Sí, lo había captado. Soltó una risita veloz y cloqueante, echó una rápida ojeada al hombre del sombrero hongo, y luego otra al hombre junto a la puerta estucada, que sonreía como un sátiro mientras se despedía con la mano.
—¡Adiós, Lorenzo! —se oyó el grito resonante y hastiado del hombre del sombrero hongo.

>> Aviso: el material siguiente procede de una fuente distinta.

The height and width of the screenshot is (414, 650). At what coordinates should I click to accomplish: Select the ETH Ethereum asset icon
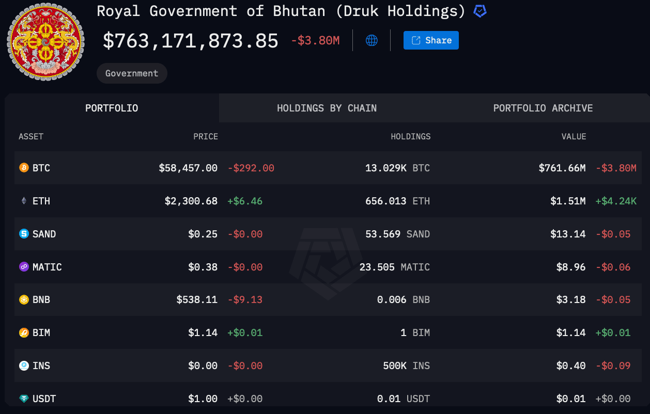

—¡Adiós! —sonó el agudo grito de ave nocturna de la muchacha.
La puerta verde se cerró de un golpe; luego la puerta interior. Estaban los dos solos en la calle, salvo por el policía de la esquina. El camino torcía en abrupta pendiente colina abajo.
—¡Fíjate en cómo apoyas el pie! —aulló el hombre del sombrero hongo, inclinándose muy cerca de la erguida y viva muchacha, agachándose mientras andaba. Ella se detuvo un instante para asegurarse de lo que él había dicho.